A consciência da morte nos proporciona questionar não só se nossa vida é autêntica ou inautêntica, mas também se faz sentido o destino que os povos lograram para seus herdeiros” (Leda Salm de Mello, Facebook).

Falar sobre formas de vida privada egoístas e de administração pública preconceituosa que facilita a morte nos estimula a criar sentidos não só para a vida pessoal, mas, sobremaneira, para a vida em comum, contribuindo para que se exercite a pulsão de vida, insistente por natureza.

“Os temas da humanidade se atravessam uns aos outros. Os estereótipos, concepções moralizantes com seus fundamentos históricos, políticos, econômicos, religiosos vão atravessando o cotidiano nas coisas mais simples e naquilo que mais causa sofrimento.
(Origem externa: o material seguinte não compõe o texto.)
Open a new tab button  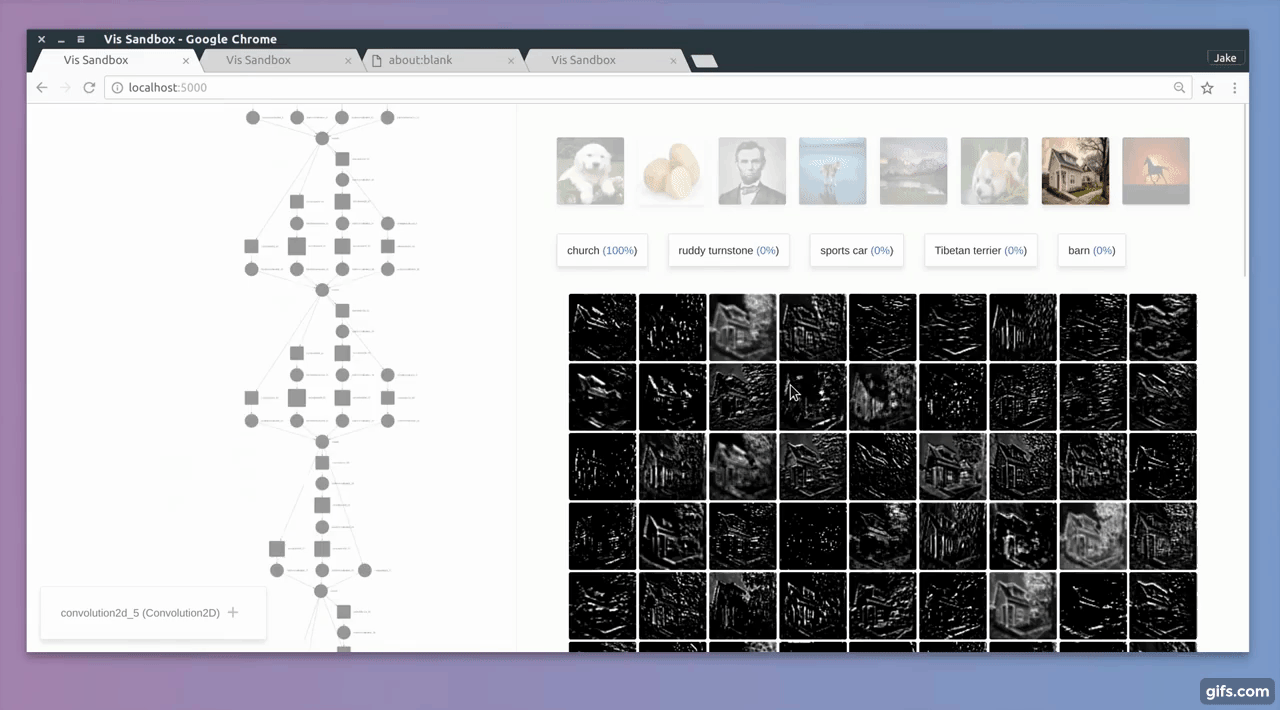[704, 61]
Quanto falamos em sofrimento humano, estereotipamos, imaginamos uma situação traumática. Não, sofrimento humano é isso do dia a dia. O sofrimento humano é o das coisas corriqueiras: compras, contas, gravidez, crianças, escola” (Maíra Marchi Gomes, Amor e Ódio Maternos, Instituto Cidade, editado).

Tudo isso é sofrimento e pode produzir coisas, gerar efeitos. O que a gente vai fazer disso? O que a gente vai fazer do sofrimento pode produzir diferenças, não vai deixar aniquilar a vida (Andreia Moessa Coelho, Amor e Ódio Maternos, Instituto Cidade).

“Se a gente olha para trás e observa, através do tempo, tudo o que o mundo se tornou, a gente vê que as possibilidades de uso daquilo que é criado são numerosas. E por que seria uma só senda, um só resultado? Creio que é isso que se tem que discutir, entender por que é assim, e sugerir outras maneiras de combinar o que aí está (Milton Santos, Roda Viva, editado).

Milhares de manifestantes foram às ruas (29mai21), tocados pelo interesse público, premidos por problemas domésticos. Valentes, expondo-se à morte na aglomeração, bradaram pelo viver; assustados pelo miasma da peste que nos infesta, gritaram o temor de morrer. Por civismo ou por medo, um gesto edificante de humanidade

O mundo importa e começa depois da nossa porta; deus não dará. Vale penar por projetos particulares, está necessário penar por projetos comuns. “Um projeto de dedicação ao mundo” (Contardo Calligaris, Estamos distraídos demais para sermos hedonistas, Fronteiras do Pensamento).